By Subhodeep Jash
As COVID-19 reshapes social interactions and transforms our work environments to more digital settings, the threat landscape on the cyberspace is also evolving with new vulnerabilities emerging. Whether its cyber criminals looking to sell the Statue of Unity for $4 billion or a fake UPI handle that dupes monetary donations to the PM CARES Fund, policy efforts to “flatten the curve” on cyber crime leave a lot to be desired. Security flaws in platforms such as the videoconferencing tool, Zoom highlight the need for adequate cybersecurity preparedness, both amid enterprises and individuals.
With the emergence of a new wave of internet users from rural and semi-urban India, digital financial inclusion initiatives are most susceptible to data breaches that involve consumer frauds such as phishing and skimming.
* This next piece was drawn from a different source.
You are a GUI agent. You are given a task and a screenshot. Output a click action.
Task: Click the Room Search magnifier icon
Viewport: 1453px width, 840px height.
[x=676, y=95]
This is aptly highlighted in a recent Netflix web series ‘Jamtara that delves into a phishing cottage industry set in Jharkhand wherein fake callers on the pretence of calling on behalf of a bank seek to gain access to private financial information.
The Governance Fault Line
Addressing some of the fault lines require a coordinated and robust institutional framework that may be drawn up with the upcoming National Cyber Security Strategy 2020, especially as the earlier 2013 policy had several implementation gaps.
The Indian Computer Emergency Response Team, known as CERT-In, is the nodal agency on responding to cybersecurity incidents and publishes annual reports that tracks various forms of malicious cyber incidents. The regulatory capacity of CERT-In has been questioned for the quality of its advisories or its periodic reports, and for its interaction with other sectoral regulators such as RBI or SEBI.
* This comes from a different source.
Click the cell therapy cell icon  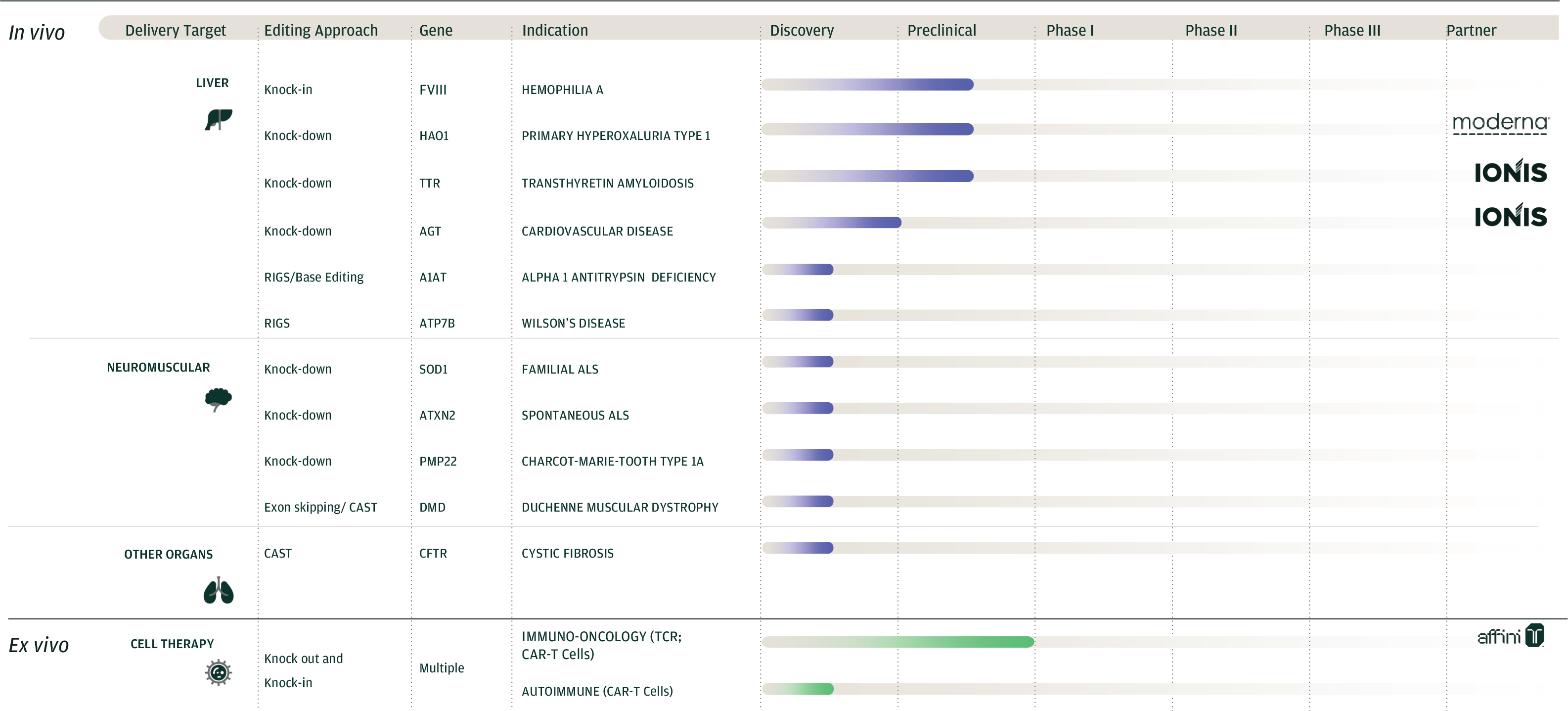tap(218, 672)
It hasn’t been evident, from the perspective of the security community, that CERT-In has a proactive channel of communication with its counterpart on protection of the critical information sectors — the National Critical Information Infrastructure Protection Centre (NCIIPC). In a recent parliamentary disclosure, the Ministry of Finance clarified that the securities regulator SEBI had not furnished an furnished any reports regarding cyber attacks on security markets during the last few years.
The new Cyber Security Strategy 2020 must place CERT-In on a stronger footing in order to equip a more contemporary agency that is dynamic and consistent in its response to cyber security threats, especially in matters concerning proactive security. The data breach reporting mechanisms can be a supporting bulwark for CERT-In that can be addressed via appropriate legal frameworks, in the data protection law and allied Information Technology Act provisions.
Healthcare as Critical Information Infrastructure
The government has identified six sectors as critical information infrastructure: transport, power and energy, telecom, government, financial services, and strategic and public enterprises. Typically, those infrastructure areas that are highly significant in ensuring important social functions, be it the power grid or our payment systems, are accorded this status. The failure or damage to such systems can have severe effects on the health, security and socio-economic well-being of a population.
As India recognises the role of leveraging technology in improving critical processes for healthcare delivery, especially in areas such as telemedicine, policymakers have begun coming to terms with the importance of governing data security in the healthcare sector. The Health Ministry in 2018 had proposed a draft Digital Information Security in Healthcare Act, which is still to be firmed up. Given the imperative of data networks woven around our hospitals, testing labs, scanning centers, we need to ensure that healthcare is designated as a critical information sector to ensure adequate business continuity and mandating breach notifications.
Silos of public private collaboration
Several essential parts of our critical information infrastructure, whether they be in banking, energy or telecom, are owned by the private sector. The WannaCry and NotPetya incidents showed that attacks targeting the digital elements of utility infrastructure such as power plants, assets such as banks or hospitals servers, and devices including mobiles and personal computers, have damaged critical national assets.
Be it a cloud computing architecture or a VPN server, the owners and operators of critical infrastructure need to have a stratified information sharing mechanism with the government given the varying degrees of maturity in security practices among different entities. The role of NCIIPC, which was set up with a fairly specific mandate, becomes imperative here, with enforcing supervision over the best practices and guidelines issued for these critical sectors.
The scope of this information sharing must be wide, encompassing threat information, incident reporting, best practices, vulnerability or audit notes along with other areas of coordination. Even, in the United States, a recently released Cyberspace Solarium Commission report observes that public and private sector cybersecurity remains inadequate thus far.
In India, the remit of public private collaboration has been fairly limited to just the context of education and awareness programs, such as the Cyber Shikshaa project for skilling women engineering graduates. This must be expanded towards creating self-governed coordinating sector councils known as Information Sharing and Analysis Centers (ISACs) that facilitate early warning systems and crisis management, not just within these sectors, but as cross-sectoral coordination.
Digital Immunity for the Future
The synapse between the COVID-19 pandemic and cybersecurity imperatives can be addressed with a call to action that the new Cyber Security Strategy on the anvil can address. New red lines that have emerged only draws to us the reality that it isn’t possible to hermetically seal our societies or the networks. The new policy must be in sync with these modern realities and look to adapt to future disruptions in reinvigorating trust and boosting our digital immunity.